Durante suas andanças, Alexandre, o Grande, decidiu visitar o filósofo Diógenes de Sinope. Aproximando-se, apresentou-se com a majestade de um grande rei, orgulhoso por ter conquistado vastos territórios, e ofereceu generosamente:
— Peça-me o que quiser, e eu lhe concederei.
Diógenes, que descansava nu sobre a relva, cercado pela curiosidade da multidão, levantou os olhos para o poderoso conquistador e respondeu, com serenidade:
— Senhor, não me tire aquilo que não pode me dar. Afaste-se, pois está bloqueando o sol.
O único pedido de Diógenes ao homem mais poderoso do mundo foi que ele não se colocasse entre ele e a luz do sol.
Essa cena revela um paradoxo profundo: quem era, de fato, o verdadeiro rei?

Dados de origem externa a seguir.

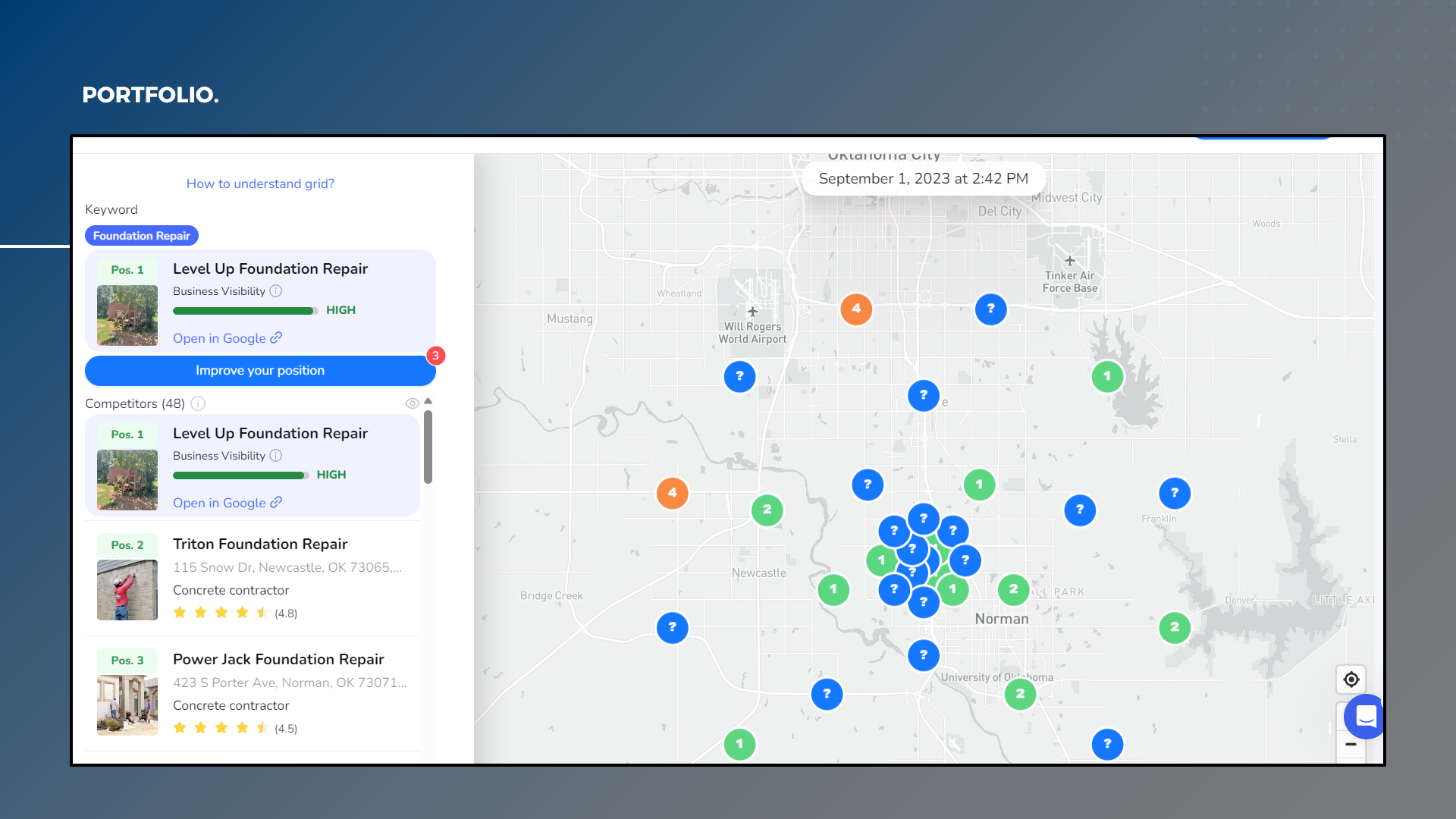
Task: Select Triton Foundation Repair competitor entry
Action: [260, 544]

O homem que possuía impérios, ou aquele que nada precisava possuir?
Enquanto Alexandre conquistava terras, reinos e glórias, Diógenes havia conquistado a si mesmo.
O maior conquistador do mundo, desarmado por um homem que não possuía nada além de sua liberdade.
Ao final do encontro, impressionado com a força de espírito de Diógenes, Alexandre declarou:
— Se eu não fosse Alexandre, gostaria de ser Diógenes.